The $F$-statistic is the ratio of the ``explained'' sum-of-squares
to the residual sum-of-squares, divided by their corresponding degrees of freedom.
There are $n\,{-}\,k$ degrees of freedom for~$V_y$, parameter $\beta$ reduces that
to $n\,{-}\,k\,{-}\,1$ for~RSS, and their difference $V_y - {}$RSS has just 1 degree
of freedom:
F \,=\, \frac{(V_y - \mathrm{RSS})/1}{\mathrm{RSS}/(n\,{-}\,k\,{-}\,1)}
\,=\, \frac{\hat{R}^2\,(n\,{-}\,k\,{-}\,1)}{1-\hat{R}^2}; \quad
t \,=\, \hat{R}\, \sqrt{\frac{n\,{-}\,k\,{-}\,1}{1-\hat{R}^2}}.
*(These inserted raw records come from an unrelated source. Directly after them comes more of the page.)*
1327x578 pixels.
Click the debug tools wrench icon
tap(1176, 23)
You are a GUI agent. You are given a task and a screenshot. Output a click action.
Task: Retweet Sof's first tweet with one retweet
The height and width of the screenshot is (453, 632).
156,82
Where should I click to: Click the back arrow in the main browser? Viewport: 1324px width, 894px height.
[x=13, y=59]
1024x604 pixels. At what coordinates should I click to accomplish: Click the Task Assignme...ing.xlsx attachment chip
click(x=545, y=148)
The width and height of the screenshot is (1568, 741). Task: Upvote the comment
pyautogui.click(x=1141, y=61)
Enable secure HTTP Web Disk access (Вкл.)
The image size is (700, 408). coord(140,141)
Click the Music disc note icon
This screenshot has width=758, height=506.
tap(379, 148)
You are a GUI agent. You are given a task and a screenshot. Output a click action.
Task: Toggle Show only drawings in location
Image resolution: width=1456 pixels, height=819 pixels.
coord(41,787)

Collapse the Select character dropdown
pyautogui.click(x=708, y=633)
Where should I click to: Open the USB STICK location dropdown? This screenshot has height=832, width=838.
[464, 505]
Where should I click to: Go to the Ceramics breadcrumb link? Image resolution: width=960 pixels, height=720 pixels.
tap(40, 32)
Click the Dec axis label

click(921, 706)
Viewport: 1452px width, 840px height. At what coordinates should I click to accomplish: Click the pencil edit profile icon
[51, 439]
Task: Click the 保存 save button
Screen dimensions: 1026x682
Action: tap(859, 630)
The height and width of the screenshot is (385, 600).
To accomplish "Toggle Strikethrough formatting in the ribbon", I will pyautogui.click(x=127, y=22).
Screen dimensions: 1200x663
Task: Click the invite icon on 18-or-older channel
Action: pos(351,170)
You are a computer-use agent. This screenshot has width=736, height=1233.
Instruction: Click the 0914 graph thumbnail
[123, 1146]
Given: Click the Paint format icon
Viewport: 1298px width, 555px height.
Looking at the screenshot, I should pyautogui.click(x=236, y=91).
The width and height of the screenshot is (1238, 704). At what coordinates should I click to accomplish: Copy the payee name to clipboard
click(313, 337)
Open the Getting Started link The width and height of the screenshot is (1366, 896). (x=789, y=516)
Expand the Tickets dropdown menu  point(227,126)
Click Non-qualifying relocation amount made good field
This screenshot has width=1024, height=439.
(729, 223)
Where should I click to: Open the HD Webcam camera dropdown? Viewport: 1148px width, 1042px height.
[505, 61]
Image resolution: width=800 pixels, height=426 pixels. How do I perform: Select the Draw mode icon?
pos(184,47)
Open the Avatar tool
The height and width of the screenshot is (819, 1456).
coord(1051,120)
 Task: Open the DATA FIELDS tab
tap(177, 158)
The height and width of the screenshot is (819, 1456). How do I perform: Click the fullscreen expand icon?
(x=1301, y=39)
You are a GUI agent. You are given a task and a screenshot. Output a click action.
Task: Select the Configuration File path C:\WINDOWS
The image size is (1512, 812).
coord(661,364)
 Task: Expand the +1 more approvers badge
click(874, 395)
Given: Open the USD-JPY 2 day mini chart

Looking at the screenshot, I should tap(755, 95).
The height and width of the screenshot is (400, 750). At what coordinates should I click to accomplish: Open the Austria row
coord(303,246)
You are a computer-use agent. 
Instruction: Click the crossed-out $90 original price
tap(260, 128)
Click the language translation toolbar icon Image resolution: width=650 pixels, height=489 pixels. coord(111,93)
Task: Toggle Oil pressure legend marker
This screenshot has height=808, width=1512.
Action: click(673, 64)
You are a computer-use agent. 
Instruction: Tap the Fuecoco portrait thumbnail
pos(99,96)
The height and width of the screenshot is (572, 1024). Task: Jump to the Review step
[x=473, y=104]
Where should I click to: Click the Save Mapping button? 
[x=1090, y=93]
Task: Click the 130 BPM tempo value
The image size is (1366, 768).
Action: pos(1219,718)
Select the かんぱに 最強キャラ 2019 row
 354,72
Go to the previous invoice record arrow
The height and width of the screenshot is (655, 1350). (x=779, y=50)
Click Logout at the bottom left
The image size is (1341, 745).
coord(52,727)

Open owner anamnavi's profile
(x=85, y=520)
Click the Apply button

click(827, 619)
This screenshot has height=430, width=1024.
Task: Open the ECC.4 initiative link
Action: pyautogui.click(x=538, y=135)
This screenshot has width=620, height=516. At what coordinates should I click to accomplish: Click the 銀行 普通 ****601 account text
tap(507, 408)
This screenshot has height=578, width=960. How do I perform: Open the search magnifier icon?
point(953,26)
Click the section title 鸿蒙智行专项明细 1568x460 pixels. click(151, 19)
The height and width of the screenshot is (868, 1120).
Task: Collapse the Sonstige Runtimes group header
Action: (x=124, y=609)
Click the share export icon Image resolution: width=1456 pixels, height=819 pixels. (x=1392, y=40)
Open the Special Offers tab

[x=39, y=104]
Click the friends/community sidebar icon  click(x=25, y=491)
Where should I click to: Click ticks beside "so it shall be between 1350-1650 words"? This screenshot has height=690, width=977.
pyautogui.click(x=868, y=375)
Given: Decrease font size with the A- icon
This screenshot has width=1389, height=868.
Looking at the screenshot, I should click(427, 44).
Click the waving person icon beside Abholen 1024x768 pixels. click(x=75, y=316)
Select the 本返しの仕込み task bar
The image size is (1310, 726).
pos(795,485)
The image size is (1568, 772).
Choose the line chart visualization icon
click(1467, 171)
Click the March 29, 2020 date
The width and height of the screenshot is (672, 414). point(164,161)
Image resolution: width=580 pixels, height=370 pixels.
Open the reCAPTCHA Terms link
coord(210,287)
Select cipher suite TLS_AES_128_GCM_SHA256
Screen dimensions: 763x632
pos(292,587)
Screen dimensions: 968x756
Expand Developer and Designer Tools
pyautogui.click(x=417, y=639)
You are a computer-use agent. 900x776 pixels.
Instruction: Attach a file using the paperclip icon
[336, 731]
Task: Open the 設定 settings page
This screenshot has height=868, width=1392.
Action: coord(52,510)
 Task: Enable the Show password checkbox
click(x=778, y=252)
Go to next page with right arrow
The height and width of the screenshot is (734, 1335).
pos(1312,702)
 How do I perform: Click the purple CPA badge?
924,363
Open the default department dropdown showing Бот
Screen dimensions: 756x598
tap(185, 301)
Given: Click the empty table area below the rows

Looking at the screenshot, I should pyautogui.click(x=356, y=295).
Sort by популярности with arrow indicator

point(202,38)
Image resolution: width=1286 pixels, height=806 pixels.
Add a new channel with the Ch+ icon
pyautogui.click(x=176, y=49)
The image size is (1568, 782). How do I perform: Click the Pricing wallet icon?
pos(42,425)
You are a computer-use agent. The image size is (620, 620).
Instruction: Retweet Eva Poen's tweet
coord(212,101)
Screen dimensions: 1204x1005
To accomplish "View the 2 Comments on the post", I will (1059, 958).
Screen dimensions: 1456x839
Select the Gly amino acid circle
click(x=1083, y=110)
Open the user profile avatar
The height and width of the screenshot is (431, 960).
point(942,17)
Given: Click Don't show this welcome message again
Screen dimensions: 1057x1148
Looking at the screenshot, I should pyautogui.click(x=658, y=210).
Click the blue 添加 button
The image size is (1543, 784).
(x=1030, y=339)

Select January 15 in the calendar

The $t$-statistic is simply the square root of the $F$-statistic with the appropriate
choice of sign. If the null hypothesis and the linear model are both true, the $t$-statistic
has Student $t$-distribution with $n\,{-}\,k\,{-}\,1$ degrees of freedom. We can
also compute it if we divide $\hat{\beta}$ by its estimated standard deviation:
\stdev(\hat{\beta})_{\mathrm{est}} \,=\, \hat{\sigma}\,/\sqrt{V_x} \quad\Longrightarrow\quad
t \,=\, \hat{R}\sqrt{V_y} \,/\, \hat{\sigma} \,=\, \beta \,/\, \stdev(\hat{\beta})_{\mathrm{est}}
The standard deviation estimate for~$\beta$ is included in {\tt stratstats.dml} output.
\noindent{\bf Returns}
The output matrix format is defined in Table~\ref{table:stratoutput}.
\noindent{\bf Examples}
\hml -f stratstats.dml -nvargs X=/user/biadmin/X.mtx Xcid=/user/biadmin/Xcid.mtx
Y=/user/biadmin/Y.mtx Ycid=/user/biadmin/Ycid.mtx S=/user/biadmin/S.mtx Scid=2
O=/user/biadmin/Out.mtx fmt=csv
\hml -f stratstats.dml -nvargs X=/user/biadmin/Data.mtx Xcid=/user/biadmin/Xcid.mtx
Ycid=/user/biadmin/Ycid.mtx Scid=7 O=/user/biadmin/Out.mtx
%\noindent{\bf See Also}
%For non-stratified bivariate statistics with a wider variety of input data types
%and statistical tests, see \ldots. For general linear regression, see
%{\tt LinearRegDS.dml} and {\tt LinearRegCG.dml}. For logistic regression, appropriate
%when the response variable is categorical, see {\tt MultiLogReg.dml}.